On September 16, 2022, Smith was selected with the first pick in the Women's Korean Basketball League (WKBL) draft by Samsung Life Blueminx. She made her debut on November 1, posting 21 points, five assists and four rebounds in an 85–69 win over Bucheon Hana 1Q. Smith set the rookie single-game scoring record in her first game.

==Career statistics==

===WNBA Regular season===

| Year | Team | GP | GS | MPG | FG% | 3P% | FT% | RPG | APG | SPG | BPG | TO | PPG |
|---|---|---|---|---|---|---|---|---|---|---|---|---|---|
| 2022 | Los Angeles | 11 | 0 | 10.3 | .314 | .278 | 1.000 | 0.8 | 0.5 | 0.4 | 0.0 | 0.4 | 2.6 |
| Career | 1 year, 1 team | 11 | 0 | 10.3 | .314 | .278 | 1.000 | 0.8 | 0.5 | 0.4 | 0.0 | 0.4 | 2.6 |

===College===

| Year | Team | GP | GS | MPG | FG% | 3P% | FT% | RPG | APG | SPG | BPG | TO | PPG |
| 2017–18 | California | 32 | 31 | 31.8 | 38.6 | 31.9 | 68.6 | 2.7 | 4.8 | 0.8 | 0.2 | 2.3 | 8.6 |
| 2018–19 | California | 33 | 33 | 33.7 | 39.9 | 35.0 | 65.5 | 2.4 | 2.8 | 0.6 | 0.5 | 1.7 | 9.8 |
| 2019–20 | Louisville | 1 | 0 | 0.0 | 0.0 | 0.0 | 0.0 | 0.0 | 0.0 | 0.0 | 0.0 | 0.0 | 0.0 |
| 2020–21 | Louisville | 28 | 20 | 27.8 | 44.4 | 37.9 | 80.0 | 3.9 | 2.2 | 0.9 | 0.4 | 1.1 | 11.4 |
| 2021–22 | Louisville | 34 | 34 | 28.9 | 42.9 | 36.7 | 68.8 | 3.0 | 2.7 | 1.0 | 0.3 | 1.3 | 12.0 |
| Career |  | 128 | 118 | 30.4 | 41.6 | 35.6 | 70.0 | 2.9 | 3.1 | 0.8 | 0.3 | 1.6 | 10.4 |
Statistics retrieved from Sports-Reference.

==Personal life==
Smith is the daughter of Kelly and John Smith. Her mother is South Korean and her father, who is American, serves as head men's basketball coach at Cal Poly and played collegiately at UNLV and Dominican University of California.

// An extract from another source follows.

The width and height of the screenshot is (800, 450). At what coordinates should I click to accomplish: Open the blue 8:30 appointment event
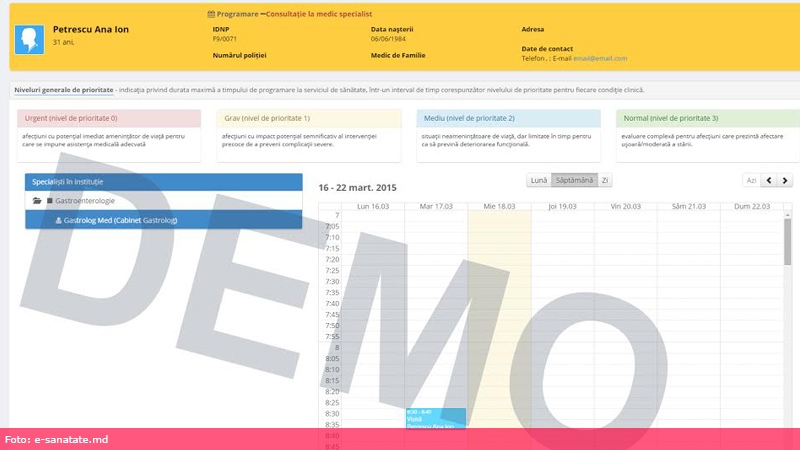point(435,418)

Her older brother, Jamal, played basketball for Cal State Fullerton and Cal Poly before turning professional, and she has a younger sister, Kylee. Smith's grandfather, Fred "Lucky" Smith, was drafted by the Milwaukee Bucks in the 1968 NBA draft following a college career at Hawaii. Her uncle, Steve, served as an assistant coach for the Connecticut Sun of the WNBA.